Meu irmão Glenn e eu mudamos minha mãe da casa dela em Lafayette, Colorado, no mês passado, para morar em um centro de cuidados de memória próximo. Ela sofre de demência há muito tempo e piorou visivelmente nos últimos dois anos. Ainda estou pensando em como foi tirá-la de casa e como é agora.

Junko Asakawa nasceu e cresceu em Nemuro, uma pequena cidade pesqueira na ilha de Hokkaido, no norte do Japão. Ela cresceu nos anos anteriores à guerra e até foi coroada “Senhorita Nemuro” quando era adolescente.

Minha mãe foi trabalhar depois da guerra para os americanos que ocuparam o Japão, porque ela falava um pouco de inglês. Nemuro tinha um contingente de soldados e conheceu meu pai, um nissei nascido no Havaí que serviu em Nemuro durante a Guerra da Coréia.

Em meados da década de 1950, ela se mudou com meu pai para Tóquio, onde eu e meus dois irmãos nascemos. Ela era uma “mãe tigre” tipicamente rígida da época, esperando que limpássemos nossos quartos e estudássemos muito. Ela era como muitas esposas de militares estrangeiros, falando em um inglês hesitante para conversar com as esposas dos vizinhos ou fazer compras no PX (Pacific Exchange, as lojas militares maravilhosamente baratas onde os soldados compravam e traziam para casa tecnologia japonesa emergente na forma de câmeras e aparelhos de som de alta fidelidade).

Quando meu pai conseguiu um emprego no Corpo de Engenheiros do Exército nos arredores de Washington DC, nos mudamos para o norte da Virgínia e depois para o Colorado quando eu estava no ensino médio.

Minha mãe sempre cozinhava comida japonesa, mesmo quando fazia jantares no estilo americano. Tenho lembranças vívidas de comer bife, hambúrguer ou espaguete – enquanto ela comia salmão, sopa de missô e arroz branco. O resto de nós comia arroz branco em todas as refeições, até com espaguete e peru ou rosbife servido com purê de batata. Não há nada mais delicioso do que arroz branco coberto com molho!

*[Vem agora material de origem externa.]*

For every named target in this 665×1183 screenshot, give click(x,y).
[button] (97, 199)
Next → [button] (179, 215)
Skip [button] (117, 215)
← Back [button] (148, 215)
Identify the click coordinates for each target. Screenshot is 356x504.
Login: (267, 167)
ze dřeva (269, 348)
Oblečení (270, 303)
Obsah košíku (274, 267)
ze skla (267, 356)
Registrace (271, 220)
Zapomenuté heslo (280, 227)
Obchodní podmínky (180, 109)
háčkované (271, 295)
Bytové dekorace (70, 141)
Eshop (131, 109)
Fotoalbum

Ela também assou e decorou bolos durante anos para ganhar dinheiro extra, e tive orgulho de ajudá-la fazendo modelos para ela de personagens de desenhos animados como Snoopy ou Charlie Brown quando os clientes os solicitavam. E, enquanto estava na Virgínia, ela começou a fazer mochi manju, os doces japoneses de arroz pegajosos recheados com pasta de feijão, à venda em uma mercearia japonesa em DC.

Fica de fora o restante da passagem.